Re: Adjusting hash join memory limit to handle batch explosion

From: Tomas Vondra <tomas(at)vondra(dot)me>
To: Melanie Plageman <melanieplageman(at)gmail(dot)com>
Cc: PostgreSQL Hackers <pgsql-hackers(at)postgresql(dot)org>
Subject: Re: Adjusting hash join memory limit to handle batch explosion
Date: 2025-01-13 17:29:05
Message-ID: e8c65bf0-0008-40a5-8467-9b829464be0a@vondra.me
Views: Raw Message | Whole Thread | Download mbox | Resend email
Thread:
Lists: pgsql-hackers

On 1/13/25 17:32, Melanie Plageman wrote:
> On Sat, Jan 11, 2025 at 7:42 PM Tomas Vondra <tomas(at)vondra(dot)me> wrote:
>>
>> I had a quiet evening yesterday, so I decided to take a stab at this and
>> see how hard would it be, and how bad would the impact be. Attached is
>> an experimental patch, doing the *bare* minimum for a simple query:
>>
>> 1) It defines a limit of 128 batches (a bit low, but also 1MB). In
>> practice we'd use something like 256 - 1024, probably. Doesn't matter.
>>
>> 2) Ensures the initial pass over data in MultiExecPrivateHash does not
>> use more than 128 batches, switches to "tooManyBatches=true" if that
>> happens (and dumps the batch to file ExecHashDumpBatchToFile, even if
>> it's batchno=0). And later it calls ExecHashHandleTooManyBatches() to
>> increase the nbatch further.
>>
>> 3) Does something similar for the outer relation - if there are too many
>> batches, we do ExecHashJoinRepartitionBatches() which first partitions
>> into 128 batches. This only does a single pass in the WIP, though.
>> Should be recursive or something.
>>
>> 4) Extends the BufFile API with BufFileHasBuffer/BufFileFreeBuffer so
>> that the code can free the buffers. It also means the buffer needs to be
>> allocated separately, not embedded in BufFile struct. (I'm a bit
>> surprised it works without having to re-read the buffer after freeing
>> it, but that's probably thanks to how hashjoin uses the files).
>
> I started looking at this. Even though you do explain what it does
> above, I still found it a bit hard to follow. Could you walk through
> an example (like the one you gave in SQL) but explaining what happens
> in the implementation? Basically what you have in 2 and 3 above but
> with a specific example.
>

OK, I'll try ... see the end of this message.
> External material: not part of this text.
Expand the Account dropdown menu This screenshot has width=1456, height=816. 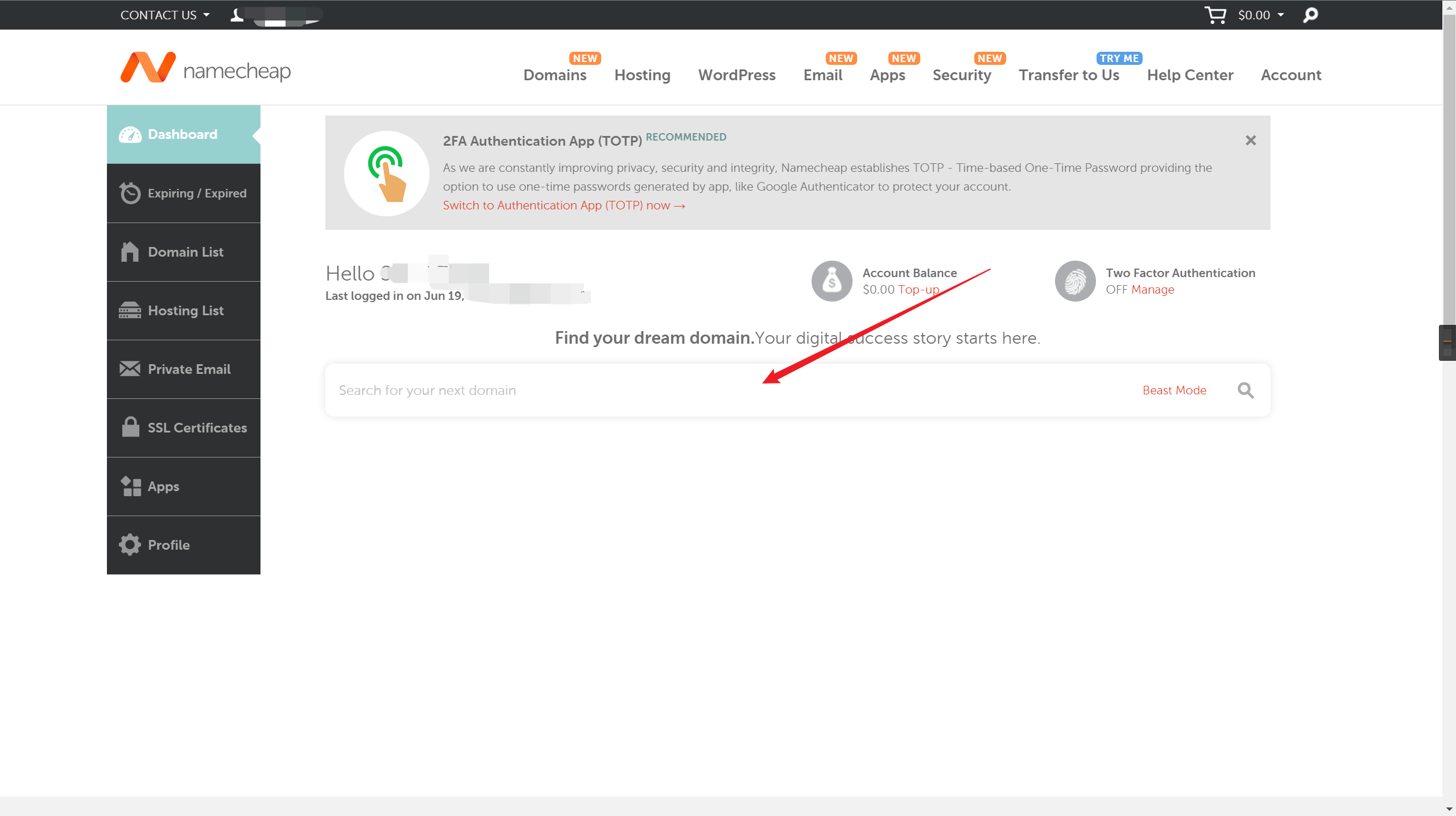click(x=1291, y=75)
> This is my understanding of what this does:
> if we are at the max number of batches when building the hashtable and
> we run out of space and need to double nbatches, we
> 1. dump the data from the current batch that is in the hashtable into a file
> 2. close and flush are the currently open buffiles, double the number
> of batches, and then only open files for the batches we need to store
> tuples from the batch we were trying to put in the hashtable when we
> hit the limit (now in a temp file)
>

Roughly, but the second step needs to happen only after we finish the
first pass over the inner relation. I'll try to explain this as part of
the example.

> I also don't understand why ExecHashJoinRepartitionBatches() is needed
> -- I think it has something to do with needing a certain number of
> buffers open while processing batch 0, but what does this have to do
> with the outer side of the join?
>

No, this is about building batches on the outer side. We've built the
hash table, and we may have ended with a very high nbatch. We can't
build all of them right away (would need too many buffiles), so we do
that in multiple phases, to not cross the limit.

> Another random question: why doesn't ExecHashHandleTooManyBatches()
> free the outer batch files?
>

Because it was tailored for the example when all batch splits happen for
batch 0, before we even start processing the outer side. In practice it
probably should free the files.

Let's do the example - as I mentioned, I only tried doing this for the
case where all the batch increases happen for batch 0, before we start
building the outer batches. I'm 99% sure the patch will need to modify a
couple more places to handle batch increases in later stages.

Assume we don't want to use more than 128 batches, but that we're
running a query that needs 256 batches. The patch will do this:

1) ExecHashTableCreate will set nbatch_maximum=128 as the limit for the
current pass over inner relation, and it'll cap the other nbatch fields
accordingly. If we already know we'll need more batches, we set
tooManyBatches=true to remember this.

But let's we start with nbatch=64, nbatch_maximum=128 (and thus also
with tooManyBatches=false).

2) We start loading data into the hash table, until exceed the memory
limit for the first time. We double the number to 128, move some of the
data from the hash table to the new batch, and continue.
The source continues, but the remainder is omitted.